Он с любопытством посмотрел на ее. Он думал, что это у него есть темная тайна. Он глубоко вдохнул ее запах. Не оборотень. Восхитительно сладко, как только может быть сладок смертный.
Кровь типа А отрицательная.
— Ты очень умная и красивая. Я не могу себе представить, почему какой-то мужчина бросил тебя.
— Это очень мило с твоей стороны, но… — она сделала глубокий вдох и со свистом выдохнула. — Я эмпат. Я могу чувствовать эмоции людей. Я даже вижу их в цвете, если эмоции действительно сильны.
Он поморщился.
— Ты знаешь, что я чувствую? — он весь вечер боролся с сильнейшим приступом похоти.
— Потом все становится еще хуже, — продолжала она. — Я могу определить, когда люди лгут, как человеческий детектор лжи. Это очень удобно в моей работе, но это яма для личных отношений. В ту минуту, когда парень лжет мне, я говорю ему, чтобы он убирался.
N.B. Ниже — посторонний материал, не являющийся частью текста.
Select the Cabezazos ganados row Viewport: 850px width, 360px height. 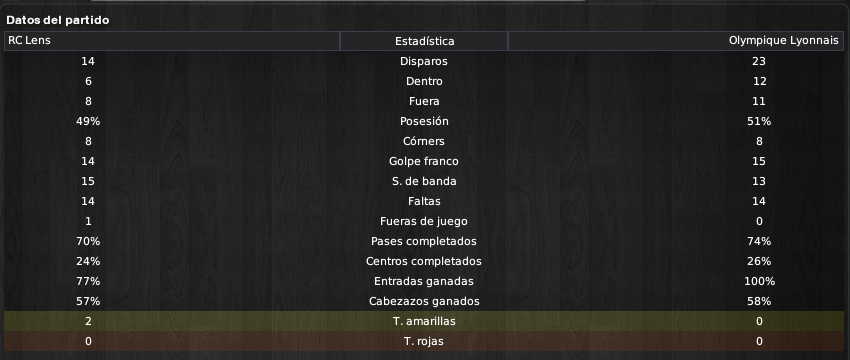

Точно так же, как она поступила с ним. Робби вспоминал их разговор. Возможно, он несколько раз уклонялся от ответа, но на самом деле рассказал ей о себе больше, чем намеревался изначально. С ней было так легко разговаривать.
— Я не врал тебе, деваха.
Она закусила губу и нахмурилась.
— Поскольку я не лжец, ты, наверное, хочешь, чтобы я ушел, потому что считаешь меня сумасшедшим? Я не сумасшедший. Твои навыки обнаружения лжи должны подсказать тебе, что я говорю правду.
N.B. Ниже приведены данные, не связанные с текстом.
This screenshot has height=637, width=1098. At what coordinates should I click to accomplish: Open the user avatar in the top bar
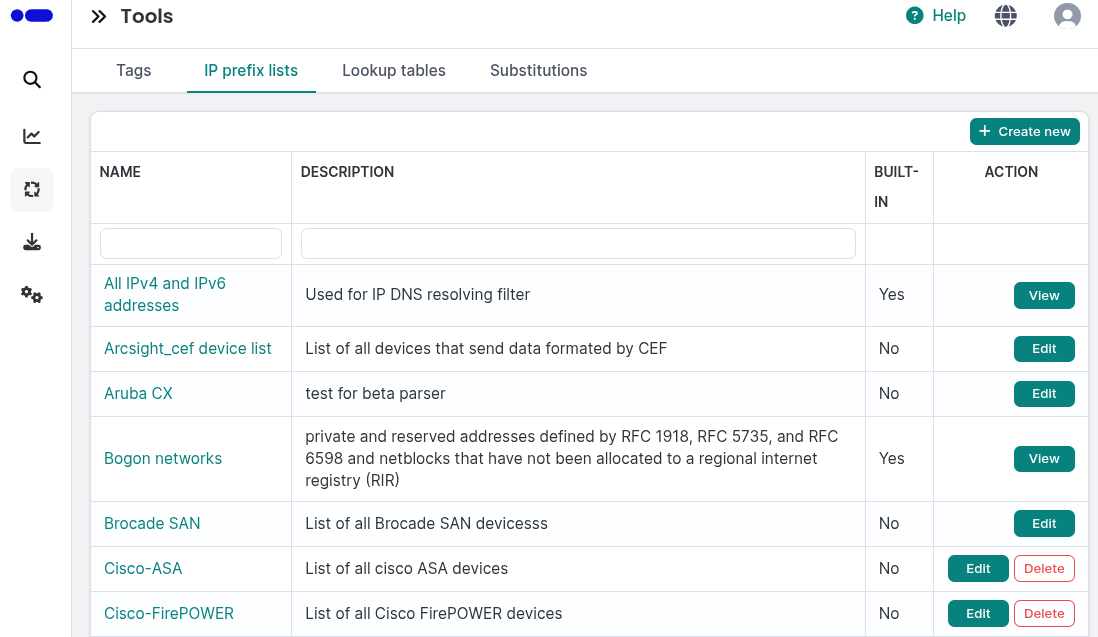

Она переступила с ноги на ногу.
— Я не думаю, что ты сумасшедший.
Очевидно, у тебя есть какой-то багаж, с которым у тебя проблемы, но он есть у всех нас.
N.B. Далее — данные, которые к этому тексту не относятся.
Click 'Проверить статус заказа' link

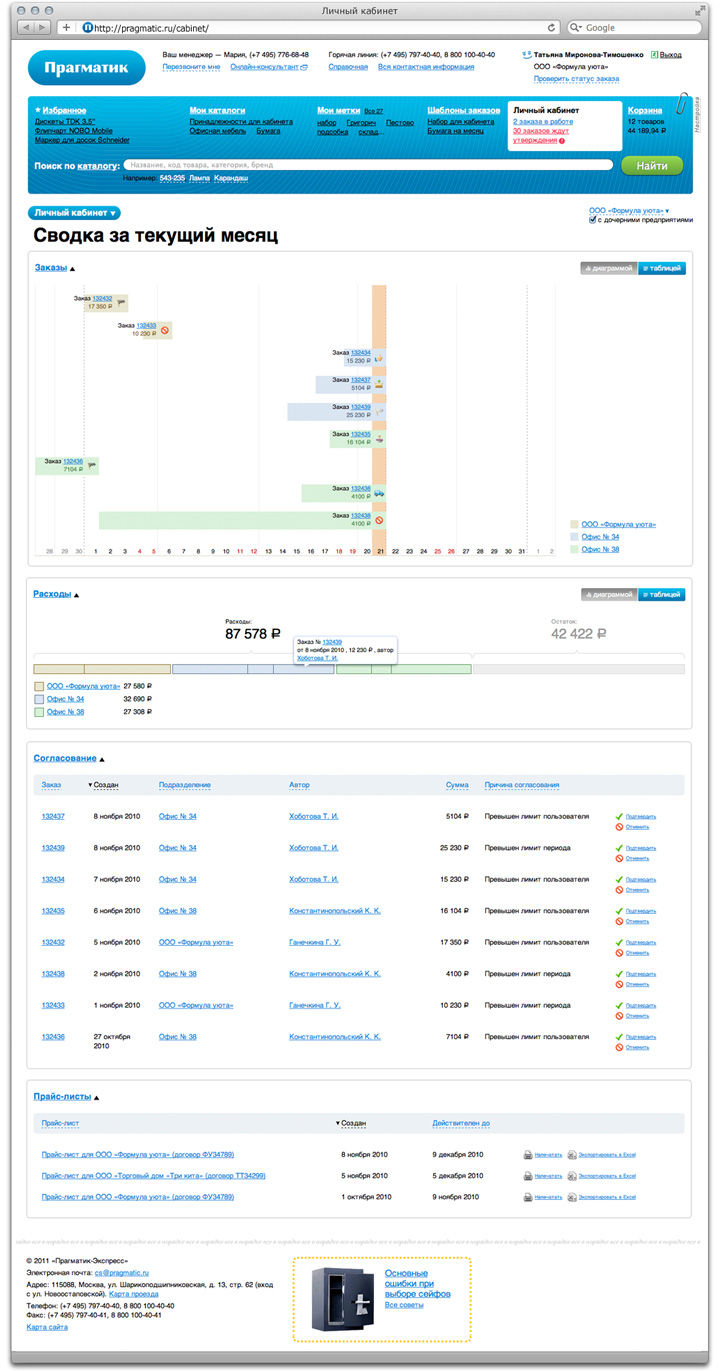pyautogui.click(x=576, y=78)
— Тогда… все должно быть в порядке.
Она недоверчиво посмотрела на него.
— Разве мой дар не беспокоит тебя? Обычно парни уходят сразу после того, как я им скажу.
Некоторые уже были бы на полпути к другому острову.
Он пожал одним плечом.
— Это необычная способность, я признаю это, но я… я не в том положении, чтобы бросать камни за то, что ты другая.
Она все еще выглядела ошеломленной.
— Ты не возражаешь против этого? — Да. Я хотел бы увидеть тебя снова.
— Я… я не могу. Прости.
Это было больнее, чем он ожидал. Черт возьми, почему она отвергает его? Она не знала, что он — нежить. Она не считала его сумасшедшим. Он был честен, поэтому она не могла поймать его на лжи.
Но если он будет продолжать встречаться с ней, не придется ли ему в какой-то момент солгать? И тогда она все узнает.
Если только… смутное подозрение закралось в его мысли.
— А что я сейчас чувствую? Ее глаза широко раскрылись.
— Я бы сказала, что ты… раздражен.
Даже близко нет. Его сердце разрывалось от мысли, что он никогда больше ее не увидит. Он шагнул к ней.
— Ты ведь не чувствуешь меня, да? Ее лицо побледнело.
— Я бы предпочла не говорить о этом… — Раз уж ты так ценишь честность, то должна сказать мне правду.
Она с гримасой отвернулась.
— Хорошо. Я вообще тебя не чувствую. И я не знаю почему. Такого со мной еще никогда не случалось.
Очевидно, она никогда раньше не встречалась с нежитью.
— Ты не можешь сказать, вру я или нет? — Не могу, — ее плечи поникли. — Это ужасно. Я никогда не чувствовала себя такой… слепой.
— Деваха, все не так уж плохо. Мы с тобой в одной лодке. Я тоже не могу сказать, лжешь ли ты.
Она фыркнула.
— Ты узнал, что четыре дядюшки — это ложь.
Он снова улыбнулся.
— Я не держу на тебя зла. Я думал, что это было понятно и… очаровательно.
Ее рот приоткрылся, и это прозвучало для него как приглашение. Господи Всемогущий, как же ему хотелось поцеловать ее! Он сделал еще один шаг к ней.
Она отступила назад, и ее щеки приобрели прелестный розовый оттенок.
— Мне очень жаль, но я не могу связаться с кем-то, кого не могу читать.
Вспышка гнева пронзила его. Он принял ее, хотя она и была терапевтом. Почему, черт возьми, она не хочет принять его? — Деваха, мы отлично проводили время, шутили и смеялись. Тебе не нужны особые способности, чтобы понять, как мы были счастливы.
В ее глазах блеснули слезы.
— Я тоже наслаждалась этим. Но у меня не может быть отношений с кем-то, кому я не могу доверять.
Из всех претензий, которые она выставила против него, это была самой ужасной.